Data rows
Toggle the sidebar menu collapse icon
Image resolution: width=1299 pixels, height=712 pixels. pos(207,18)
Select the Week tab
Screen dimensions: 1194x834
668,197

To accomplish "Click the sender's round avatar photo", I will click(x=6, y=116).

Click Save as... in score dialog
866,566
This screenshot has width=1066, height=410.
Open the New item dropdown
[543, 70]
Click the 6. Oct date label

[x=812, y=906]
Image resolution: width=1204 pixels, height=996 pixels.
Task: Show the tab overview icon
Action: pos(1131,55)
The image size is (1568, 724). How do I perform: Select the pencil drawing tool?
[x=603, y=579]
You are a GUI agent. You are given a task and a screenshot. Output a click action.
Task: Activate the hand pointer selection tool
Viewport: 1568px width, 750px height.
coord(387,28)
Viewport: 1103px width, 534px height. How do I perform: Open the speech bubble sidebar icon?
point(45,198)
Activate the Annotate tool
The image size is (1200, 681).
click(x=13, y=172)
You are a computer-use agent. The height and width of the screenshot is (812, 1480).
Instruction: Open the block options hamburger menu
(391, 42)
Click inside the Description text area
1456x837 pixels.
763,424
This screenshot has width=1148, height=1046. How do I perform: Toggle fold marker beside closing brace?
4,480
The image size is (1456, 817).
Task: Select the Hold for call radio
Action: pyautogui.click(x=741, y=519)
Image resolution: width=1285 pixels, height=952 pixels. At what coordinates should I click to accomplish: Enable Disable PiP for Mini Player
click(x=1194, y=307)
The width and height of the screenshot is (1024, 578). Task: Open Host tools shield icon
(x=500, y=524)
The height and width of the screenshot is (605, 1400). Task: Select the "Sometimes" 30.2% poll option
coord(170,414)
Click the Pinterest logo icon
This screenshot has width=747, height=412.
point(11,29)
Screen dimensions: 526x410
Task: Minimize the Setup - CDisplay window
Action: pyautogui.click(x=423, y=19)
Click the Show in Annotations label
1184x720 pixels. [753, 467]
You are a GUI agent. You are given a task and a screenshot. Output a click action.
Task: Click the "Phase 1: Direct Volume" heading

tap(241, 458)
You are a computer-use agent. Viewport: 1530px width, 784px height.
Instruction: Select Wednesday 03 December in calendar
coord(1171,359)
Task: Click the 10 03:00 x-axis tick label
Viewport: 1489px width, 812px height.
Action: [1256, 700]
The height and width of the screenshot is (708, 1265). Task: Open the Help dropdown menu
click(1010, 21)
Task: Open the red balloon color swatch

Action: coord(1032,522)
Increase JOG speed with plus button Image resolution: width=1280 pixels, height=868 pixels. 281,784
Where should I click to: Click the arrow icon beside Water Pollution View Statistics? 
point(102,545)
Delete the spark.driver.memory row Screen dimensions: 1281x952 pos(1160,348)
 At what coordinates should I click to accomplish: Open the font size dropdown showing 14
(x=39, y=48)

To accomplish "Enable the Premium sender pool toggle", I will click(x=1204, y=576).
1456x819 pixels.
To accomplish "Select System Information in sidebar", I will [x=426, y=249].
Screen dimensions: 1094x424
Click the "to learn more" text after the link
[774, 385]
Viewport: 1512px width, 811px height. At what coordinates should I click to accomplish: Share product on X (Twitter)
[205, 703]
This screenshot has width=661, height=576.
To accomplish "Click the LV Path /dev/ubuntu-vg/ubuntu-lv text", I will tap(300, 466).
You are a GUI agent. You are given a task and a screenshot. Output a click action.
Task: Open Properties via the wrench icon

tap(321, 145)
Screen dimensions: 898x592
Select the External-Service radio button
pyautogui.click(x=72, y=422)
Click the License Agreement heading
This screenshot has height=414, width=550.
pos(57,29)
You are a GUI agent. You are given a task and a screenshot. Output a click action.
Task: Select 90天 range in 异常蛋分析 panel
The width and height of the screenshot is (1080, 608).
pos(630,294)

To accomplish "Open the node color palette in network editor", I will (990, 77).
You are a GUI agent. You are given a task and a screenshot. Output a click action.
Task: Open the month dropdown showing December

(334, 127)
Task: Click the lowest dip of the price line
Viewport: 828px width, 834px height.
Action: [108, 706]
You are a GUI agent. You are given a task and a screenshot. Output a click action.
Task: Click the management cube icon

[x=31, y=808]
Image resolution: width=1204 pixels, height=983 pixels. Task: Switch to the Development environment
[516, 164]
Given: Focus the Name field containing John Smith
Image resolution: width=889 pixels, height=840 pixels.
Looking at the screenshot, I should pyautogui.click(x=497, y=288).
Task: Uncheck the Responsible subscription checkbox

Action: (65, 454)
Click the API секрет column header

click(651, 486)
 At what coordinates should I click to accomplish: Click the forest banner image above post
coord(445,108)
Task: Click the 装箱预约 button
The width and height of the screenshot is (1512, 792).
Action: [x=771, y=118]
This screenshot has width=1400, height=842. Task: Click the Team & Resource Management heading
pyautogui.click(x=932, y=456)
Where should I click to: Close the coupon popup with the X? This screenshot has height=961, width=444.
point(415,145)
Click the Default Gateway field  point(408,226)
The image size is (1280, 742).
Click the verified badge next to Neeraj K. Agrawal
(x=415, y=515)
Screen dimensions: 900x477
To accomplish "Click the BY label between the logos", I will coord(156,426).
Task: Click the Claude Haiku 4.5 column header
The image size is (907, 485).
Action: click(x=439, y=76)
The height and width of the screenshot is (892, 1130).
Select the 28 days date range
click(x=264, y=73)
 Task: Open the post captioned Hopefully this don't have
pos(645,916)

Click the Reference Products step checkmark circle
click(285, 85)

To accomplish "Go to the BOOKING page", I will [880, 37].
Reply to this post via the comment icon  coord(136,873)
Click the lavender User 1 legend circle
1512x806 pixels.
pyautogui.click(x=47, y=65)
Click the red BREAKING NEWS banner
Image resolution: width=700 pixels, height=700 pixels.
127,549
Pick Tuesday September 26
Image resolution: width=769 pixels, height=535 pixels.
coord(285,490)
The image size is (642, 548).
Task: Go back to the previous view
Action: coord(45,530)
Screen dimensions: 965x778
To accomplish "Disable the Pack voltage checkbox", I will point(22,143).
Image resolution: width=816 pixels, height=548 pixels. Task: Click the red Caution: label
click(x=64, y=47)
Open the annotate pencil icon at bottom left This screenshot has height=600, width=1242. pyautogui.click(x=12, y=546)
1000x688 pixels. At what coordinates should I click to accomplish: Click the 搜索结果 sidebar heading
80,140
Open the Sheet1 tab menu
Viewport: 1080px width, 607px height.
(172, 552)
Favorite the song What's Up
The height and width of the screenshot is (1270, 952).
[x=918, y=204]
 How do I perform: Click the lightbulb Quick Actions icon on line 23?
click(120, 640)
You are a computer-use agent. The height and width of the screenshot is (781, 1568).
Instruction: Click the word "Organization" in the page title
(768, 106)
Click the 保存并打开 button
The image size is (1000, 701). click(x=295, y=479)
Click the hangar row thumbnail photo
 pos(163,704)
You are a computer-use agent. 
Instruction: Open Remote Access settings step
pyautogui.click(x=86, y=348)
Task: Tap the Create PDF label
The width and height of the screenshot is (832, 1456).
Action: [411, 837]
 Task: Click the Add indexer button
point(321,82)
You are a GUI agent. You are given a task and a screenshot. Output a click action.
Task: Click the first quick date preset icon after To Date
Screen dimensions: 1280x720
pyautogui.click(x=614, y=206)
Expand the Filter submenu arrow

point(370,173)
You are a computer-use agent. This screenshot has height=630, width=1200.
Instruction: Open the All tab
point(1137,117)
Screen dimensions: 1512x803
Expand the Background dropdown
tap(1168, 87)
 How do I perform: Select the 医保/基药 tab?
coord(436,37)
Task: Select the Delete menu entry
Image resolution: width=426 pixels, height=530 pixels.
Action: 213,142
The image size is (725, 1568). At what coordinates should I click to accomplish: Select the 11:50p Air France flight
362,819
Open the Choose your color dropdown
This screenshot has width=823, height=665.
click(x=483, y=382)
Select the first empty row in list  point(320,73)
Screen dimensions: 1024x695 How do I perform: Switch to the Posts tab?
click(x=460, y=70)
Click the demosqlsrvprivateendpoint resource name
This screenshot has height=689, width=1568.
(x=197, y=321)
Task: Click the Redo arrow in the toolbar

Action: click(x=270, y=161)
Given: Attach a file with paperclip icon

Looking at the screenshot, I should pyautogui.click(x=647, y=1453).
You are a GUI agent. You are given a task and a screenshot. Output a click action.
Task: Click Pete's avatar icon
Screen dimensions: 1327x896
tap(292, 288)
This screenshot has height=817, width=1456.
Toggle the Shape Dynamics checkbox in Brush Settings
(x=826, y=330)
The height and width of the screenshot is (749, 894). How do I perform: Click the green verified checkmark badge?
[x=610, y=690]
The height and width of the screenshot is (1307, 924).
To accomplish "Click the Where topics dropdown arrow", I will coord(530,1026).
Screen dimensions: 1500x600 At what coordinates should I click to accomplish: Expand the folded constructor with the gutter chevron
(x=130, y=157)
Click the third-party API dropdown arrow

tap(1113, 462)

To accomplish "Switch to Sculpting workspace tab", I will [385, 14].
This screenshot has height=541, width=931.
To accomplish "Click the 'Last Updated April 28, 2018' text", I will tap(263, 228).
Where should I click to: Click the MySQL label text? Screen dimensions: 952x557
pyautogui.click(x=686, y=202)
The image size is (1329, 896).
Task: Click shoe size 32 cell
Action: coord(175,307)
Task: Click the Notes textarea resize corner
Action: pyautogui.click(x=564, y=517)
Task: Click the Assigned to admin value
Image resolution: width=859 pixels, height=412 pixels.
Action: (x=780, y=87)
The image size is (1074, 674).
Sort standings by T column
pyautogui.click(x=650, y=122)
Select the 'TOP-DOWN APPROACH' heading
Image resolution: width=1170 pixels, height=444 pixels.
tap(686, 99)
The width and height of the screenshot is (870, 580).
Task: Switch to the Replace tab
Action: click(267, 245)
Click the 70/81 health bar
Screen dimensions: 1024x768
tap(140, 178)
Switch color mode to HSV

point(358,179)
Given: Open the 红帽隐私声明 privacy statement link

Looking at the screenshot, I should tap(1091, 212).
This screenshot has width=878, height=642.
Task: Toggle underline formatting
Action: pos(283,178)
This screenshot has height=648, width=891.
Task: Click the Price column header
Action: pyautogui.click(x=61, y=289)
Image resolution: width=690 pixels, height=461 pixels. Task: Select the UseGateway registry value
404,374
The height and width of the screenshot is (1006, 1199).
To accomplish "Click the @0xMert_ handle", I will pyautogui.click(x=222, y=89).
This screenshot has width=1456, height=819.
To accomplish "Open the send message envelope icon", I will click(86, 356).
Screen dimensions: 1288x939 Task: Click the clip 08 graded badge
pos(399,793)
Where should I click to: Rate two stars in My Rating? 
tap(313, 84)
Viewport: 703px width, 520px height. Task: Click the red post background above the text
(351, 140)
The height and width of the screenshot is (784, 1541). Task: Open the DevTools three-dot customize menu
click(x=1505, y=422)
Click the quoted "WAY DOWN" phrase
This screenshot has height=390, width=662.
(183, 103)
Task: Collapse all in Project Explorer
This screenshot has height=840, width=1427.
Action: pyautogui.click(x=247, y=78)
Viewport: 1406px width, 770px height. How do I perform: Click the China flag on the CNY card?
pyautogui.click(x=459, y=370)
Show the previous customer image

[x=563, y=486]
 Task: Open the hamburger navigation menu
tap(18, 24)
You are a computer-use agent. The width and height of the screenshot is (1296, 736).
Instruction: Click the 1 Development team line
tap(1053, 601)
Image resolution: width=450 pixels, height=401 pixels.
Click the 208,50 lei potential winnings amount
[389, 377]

Requirement
Copy out the stretch from the line containing "Viewport: 1406px width, 770px" through the end of the listing, changing "hamburger" to "three-line" and leaving everything else the same.

Result for this exercise
Viewport: 1406px width, 770px height. How do I perform: Click the China flag on the CNY card?
pyautogui.click(x=459, y=370)
Show the previous customer image

[x=563, y=486]
 Task: Open the three-line navigation menu
tap(18, 24)
You are a computer-use agent. The width and height of the screenshot is (1296, 736).
Instruction: Click the 1 Development team line
tap(1053, 601)
Image resolution: width=450 pixels, height=401 pixels.
Click the 208,50 lei potential winnings amount
[389, 377]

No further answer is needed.